In the first quarter of 2026, global PC shipments hit 63.3 million units, marking a 3.2% increase compared to 2025. The rise was driven by consumers and businesses rushing to buy PCs before anticipated memory price hikes.
Additionally, the large number of existing Windows 10 systems prompted many to upgrade, affecting both the consumer and commercial sectors.
Apple grew faster than that baseline, with Mac shipments increasing 11% to 6.7 million units. New MacBook models began shipping in March, concentrating sales into the quarter and lifting Apple's year-over-year comparison.
In the first quarter of 2026, global PC shipments hit 63.3 million units, marking a 3.2% increase compared to 2025. Image credit: Counterpoint Research
Early 2026 demand reflects structural distortions across the entire PC market. Memory prices surged entering the year and are expected to keep rising, which pushed consumers and businesses to make purchases earlier than planned.
Buyers moved to avoid higher retail costs so as to pull demand forward rather than expanding it. Windows 10's end of support fueled the flames by forcing upgrades that might otherwise have stretched across several quarters.
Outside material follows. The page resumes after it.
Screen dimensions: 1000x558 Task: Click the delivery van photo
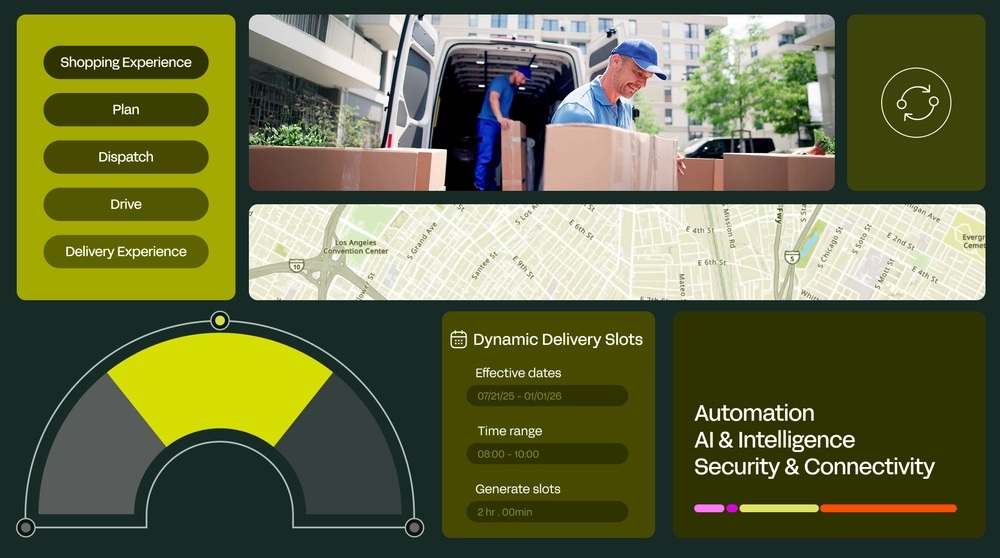tap(541, 103)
The overlap with early buying pulled demand into Q1 instead of expanding the market, leaving less momentum for the rest of the year. Apple benefited from both forces, but product timing added a more controlled boost.
MacBook shipments landed late in the quarter and created a clear spike in volume that lifts the headline number. Sales that would normally spread across multiple quarters instead concentrated into Q1, tightening the window of demand.
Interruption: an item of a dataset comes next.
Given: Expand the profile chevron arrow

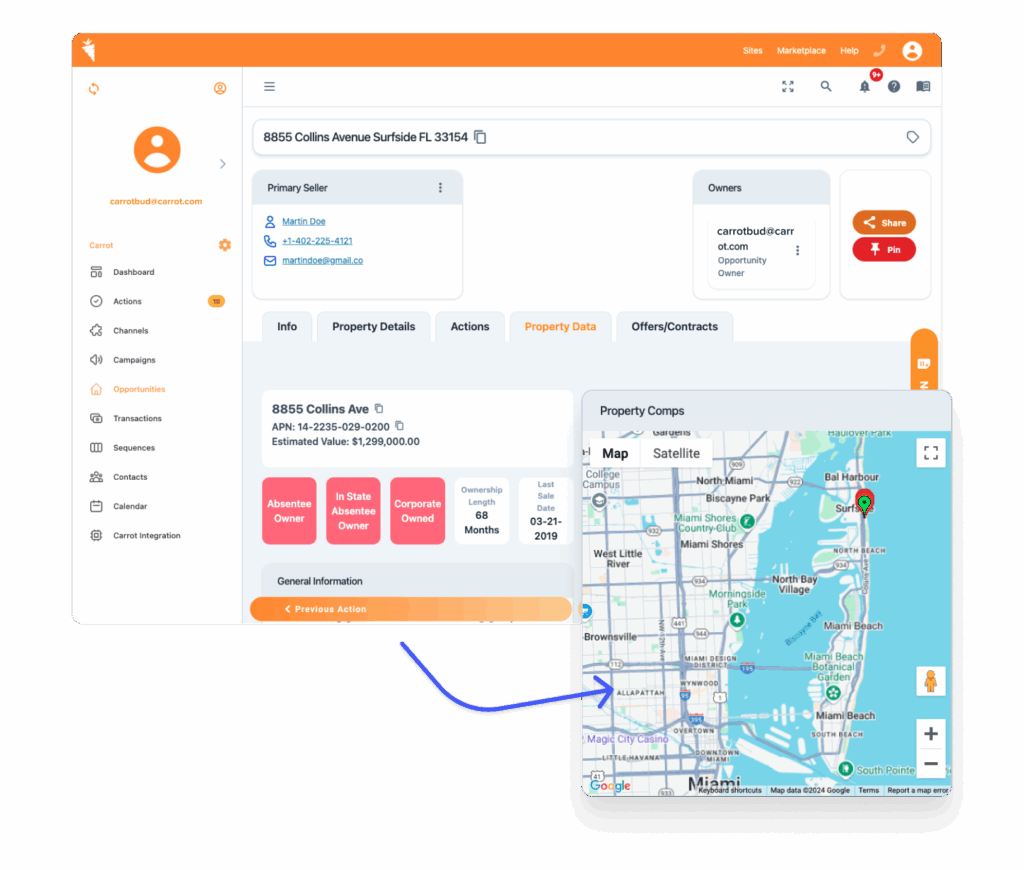Looking at the screenshot, I should click(x=222, y=164).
The result looks like momentum, but the underlying signal is weaker. Growth reflects when people bought, not a meaningful increase in how many people intend to buy.
Rising costs are reshaping the PC market
Counterpoint's data points to a deeper shift happening under the surface. Memory prices nearly doubled quarter over quarter entering 2026, and component costs are rising alongside continued investment in AI infrastructure.
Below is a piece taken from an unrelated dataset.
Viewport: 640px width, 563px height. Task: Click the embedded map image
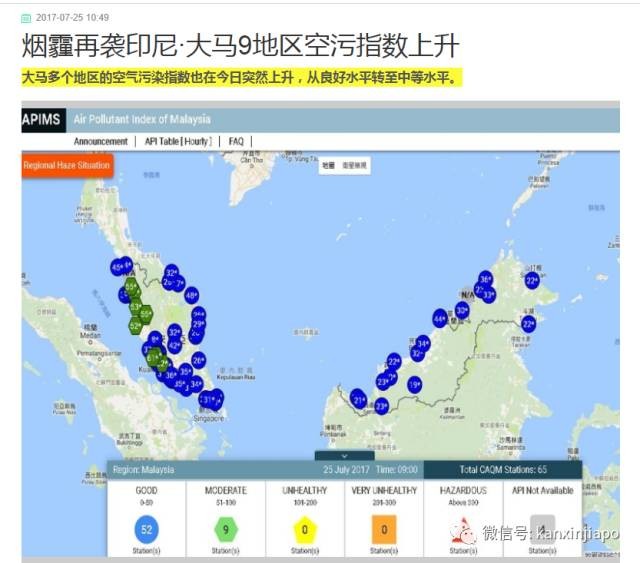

Higher costs are changing how PC vendors operate, with low-margin systems becoming harder to sustain as component prices rise. Profitability now depends more on moving customers toward midrange and premium devices where pricing power is stronger.
The report makes that point directly, noting that OEMs will need to pivot away from low-end volume and toward more sustainable higher-margin portfolios.
Apple doesn't need to make that transition. The Mac lineup already sits at the premium end of the market, with higher average selling prices and less reliance on entry-level volume than traditional Windows OEMs.
Vendors relying on low-end scale are feeling the heat as costs increase and volumes shrink. Meanwhile, companies focused on high-end systems are more protected from these challenges.
Apple's advantage shows up as the cycle tightens
Mac demand tends to follow clearer product cycles than the PC market. New hardware creates defined upgrade moments that pull buyers in around launches.
Quarter-over-quarter PC memory price trends, Q2 2025 through Q3 2026. Image credit: Counterpoint Research
The Windows ecosystem leans more on external triggers like operating system deadlines or pricing shifts. As the market slows down, the difference between the current and expected prices becomes more significant.
Counterpoint anticipates that higher prices will impact shipments later in 2026, as the current surge in purchases subsides and demand stabilizes after the Windows 10 transition.
Apple is unlikely to avoid that slowdown entirely, since higher prices and a pulled-forward cycle affect all buyers. A shrinking or flat market still limits how much any vendor can grow in absolute terms.
The company's model holds up better under those conditions. A focus on premium hardware and tighter integration with Apple Silicon gives the company more control over demand.
A more predictable upgrade cadence also sets Apple apart from competitors that rely on broad volume at lower price points. Mac growth in Q1 looks strong on the surface, but the more important signal runs deeper.
The PC market is becoming smaller, more expensive, and more selective as costs rise and demand tightens. Those conditions align more closely with Apple's strengths than with the legacy volume model that has defined the industry for decades.